Both whole blood and double red cell donors can expect to feel a bit of fatigue following donation, but Leitman says a large published study indicates no increase in adverse effects for the latter category.
"Because citrate is used in double red cell donation (as a preservative), donors may feel some tingling around their lips and fingers for about 15 minutes," she said. "Some donors report they can feel some effect in their stomach. But we can slow down the rate (at which citrate is added) if it becomes uncomfortable."
NIH is experiencing a constantly increasing need for red cells to support a burgeoning kidney transplant center in the CC, as well as programs in stem cell and pancreatic cell transplantation, Leitman explained.
"In particular for group O red cells, we're right on the border of meeting our needs," she said. "We have gotten dangerously low in our supply of red cells for some surgeries. The double red cell collection allows rapid replenishment of low inventory. It's great for building back up a depleted reserve."

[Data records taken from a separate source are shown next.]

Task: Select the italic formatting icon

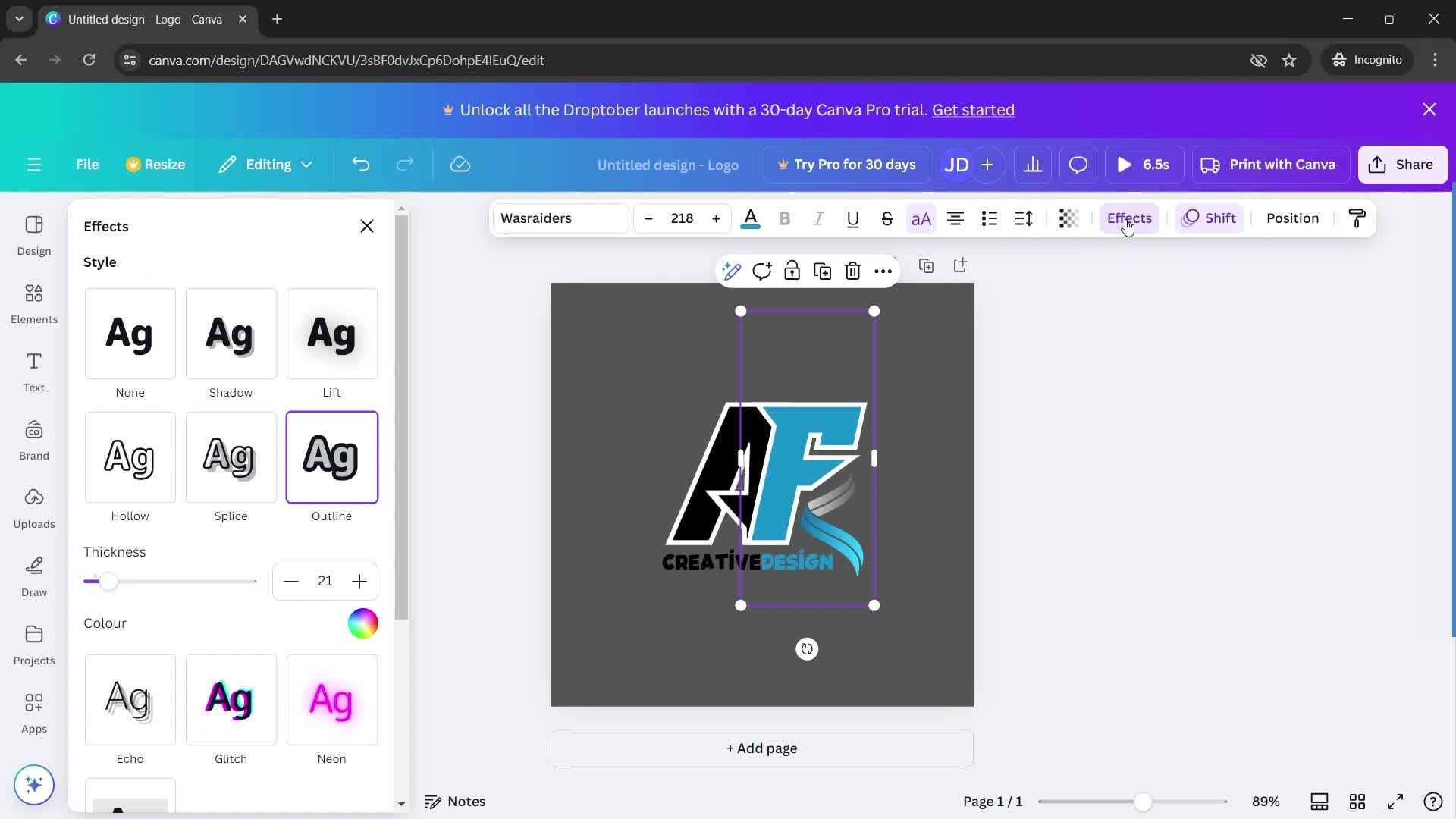Action: 818,218
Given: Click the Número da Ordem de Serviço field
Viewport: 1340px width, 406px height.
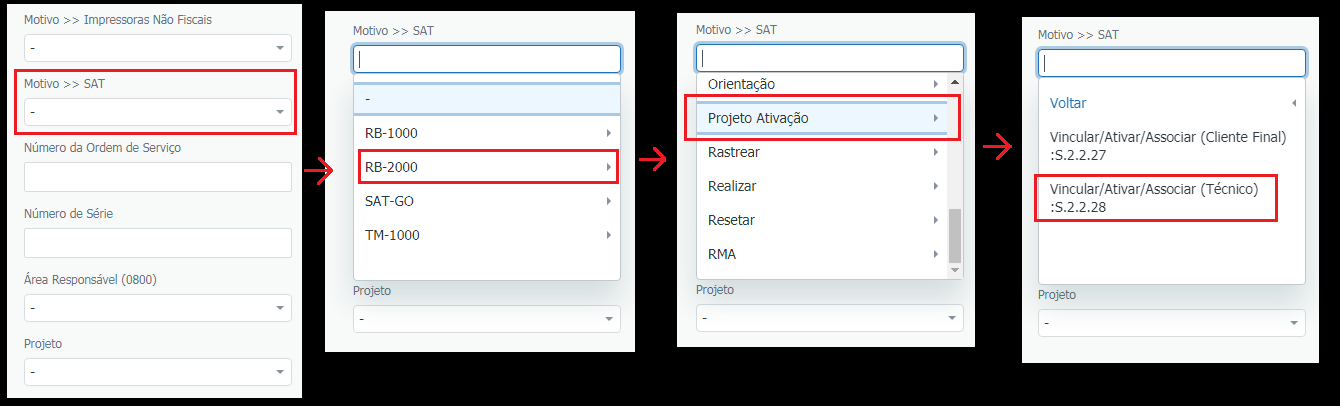Looking at the screenshot, I should tap(157, 177).
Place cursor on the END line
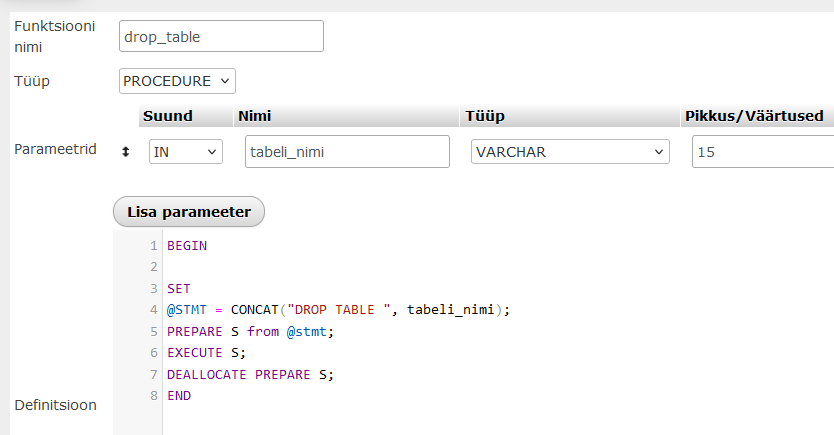834x435 pixels. tap(179, 396)
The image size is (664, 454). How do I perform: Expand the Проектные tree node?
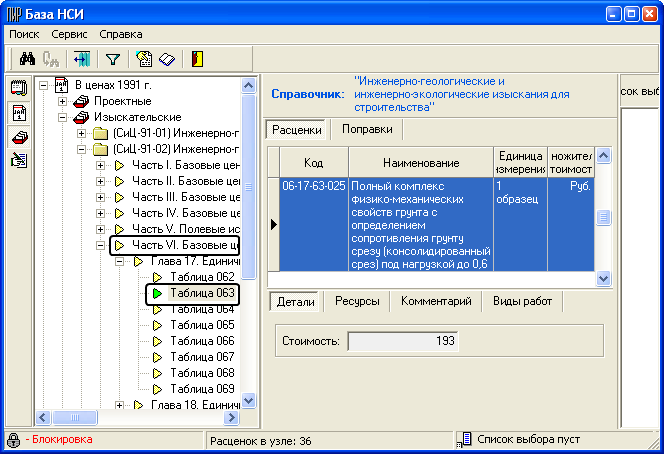pyautogui.click(x=63, y=101)
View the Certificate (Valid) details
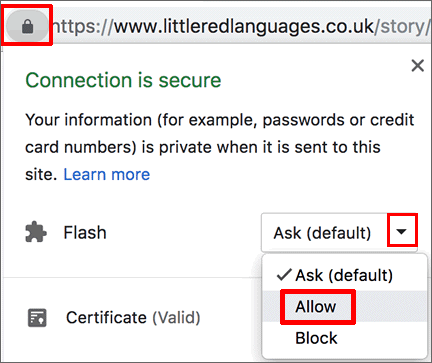Screen dimensions: 432x363 tap(133, 318)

The double collection is especially good in two other areas, said Leitman: donors with extremely rare blood types can provide far more good for more patients with a single donation; and those who want to store their own blood for elective surgery (autologous donation) get both the safety of their own blood for transfusion, and suffer only one needlestick for the two units that are typically stored for future use.
Leitman says the advantages of apheresis are so evident that NIH may move toward the procedure as a means to collect almost every blood product it needs: platelets and plasma as well as red cells. And not only do DTM staff enjoy using the new technology, but also patients get "lots of attention from our staff," she said. "We give them T-shirts and buttons, and they feel like superstars."